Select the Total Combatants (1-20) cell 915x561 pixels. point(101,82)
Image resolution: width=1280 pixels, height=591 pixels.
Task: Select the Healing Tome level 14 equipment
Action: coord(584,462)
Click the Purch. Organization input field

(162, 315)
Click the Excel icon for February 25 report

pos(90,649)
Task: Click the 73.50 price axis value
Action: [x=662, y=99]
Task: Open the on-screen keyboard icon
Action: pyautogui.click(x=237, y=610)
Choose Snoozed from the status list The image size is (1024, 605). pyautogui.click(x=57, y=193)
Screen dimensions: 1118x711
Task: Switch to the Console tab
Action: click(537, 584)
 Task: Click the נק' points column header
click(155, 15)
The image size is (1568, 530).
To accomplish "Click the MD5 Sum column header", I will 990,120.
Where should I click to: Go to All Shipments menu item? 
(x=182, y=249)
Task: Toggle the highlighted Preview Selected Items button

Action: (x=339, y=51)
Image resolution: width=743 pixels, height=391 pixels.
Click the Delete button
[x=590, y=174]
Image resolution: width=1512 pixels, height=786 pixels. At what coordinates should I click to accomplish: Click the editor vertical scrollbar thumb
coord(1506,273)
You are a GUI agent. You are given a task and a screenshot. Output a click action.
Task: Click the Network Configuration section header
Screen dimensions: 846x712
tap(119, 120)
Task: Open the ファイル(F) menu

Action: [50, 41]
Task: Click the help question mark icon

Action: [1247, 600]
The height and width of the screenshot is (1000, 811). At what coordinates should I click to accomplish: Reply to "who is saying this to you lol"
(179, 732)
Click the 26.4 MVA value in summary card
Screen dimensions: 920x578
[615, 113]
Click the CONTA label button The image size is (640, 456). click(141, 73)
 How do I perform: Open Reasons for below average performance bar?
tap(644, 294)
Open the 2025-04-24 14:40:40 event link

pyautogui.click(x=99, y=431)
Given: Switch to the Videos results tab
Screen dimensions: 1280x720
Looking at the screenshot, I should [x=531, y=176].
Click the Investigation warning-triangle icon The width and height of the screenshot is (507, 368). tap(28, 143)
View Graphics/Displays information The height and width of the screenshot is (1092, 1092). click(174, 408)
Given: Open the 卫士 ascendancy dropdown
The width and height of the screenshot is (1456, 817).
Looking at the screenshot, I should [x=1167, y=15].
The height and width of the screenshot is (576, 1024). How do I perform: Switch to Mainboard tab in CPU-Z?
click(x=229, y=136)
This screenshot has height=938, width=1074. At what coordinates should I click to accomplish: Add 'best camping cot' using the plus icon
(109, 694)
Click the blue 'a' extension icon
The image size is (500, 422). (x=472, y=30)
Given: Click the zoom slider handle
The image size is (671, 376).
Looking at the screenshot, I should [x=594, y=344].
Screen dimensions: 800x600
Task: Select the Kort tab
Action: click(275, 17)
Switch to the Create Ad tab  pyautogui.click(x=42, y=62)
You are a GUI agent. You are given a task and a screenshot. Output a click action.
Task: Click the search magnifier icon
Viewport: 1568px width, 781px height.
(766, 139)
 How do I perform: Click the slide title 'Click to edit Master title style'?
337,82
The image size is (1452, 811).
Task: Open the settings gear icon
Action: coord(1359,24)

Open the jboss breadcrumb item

━━━

WORK ITEM:
Within the data above, the lines from the one with "Task: Click the Network" to the one with "Given: Click the zoom slider handle" must be repeated exactly; no other line belongs in the answer.

EXPECTED ANSWER:
Task: Click the Network Configuration section header
Screen dimensions: 846x712
tap(119, 120)
Task: Open the ファイル(F) menu

Action: [50, 41]
Task: Click the help question mark icon

Action: [1247, 600]
The height and width of the screenshot is (1000, 811). At what coordinates should I click to accomplish: Reply to "who is saying this to you lol"
(179, 732)
Click the 26.4 MVA value in summary card
Screen dimensions: 920x578
[615, 113]
Click the CONTA label button The image size is (640, 456). click(141, 73)
 How do I perform: Open Reasons for below average performance bar?
tap(644, 294)
Open the 2025-04-24 14:40:40 event link

pyautogui.click(x=99, y=431)
Given: Switch to the Videos results tab
Screen dimensions: 1280x720
Looking at the screenshot, I should [x=531, y=176].
Click the Investigation warning-triangle icon The width and height of the screenshot is (507, 368). tap(28, 143)
View Graphics/Displays information The height and width of the screenshot is (1092, 1092). click(174, 408)
Given: Open the 卫士 ascendancy dropdown
The width and height of the screenshot is (1456, 817).
Looking at the screenshot, I should [x=1167, y=15].
The height and width of the screenshot is (576, 1024). How do I perform: Switch to Mainboard tab in CPU-Z?
click(x=229, y=136)
This screenshot has height=938, width=1074. At what coordinates should I click to accomplish: Add 'best camping cot' using the plus icon
(109, 694)
Click the blue 'a' extension icon
The image size is (500, 422). (x=472, y=30)
Given: Click the zoom slider handle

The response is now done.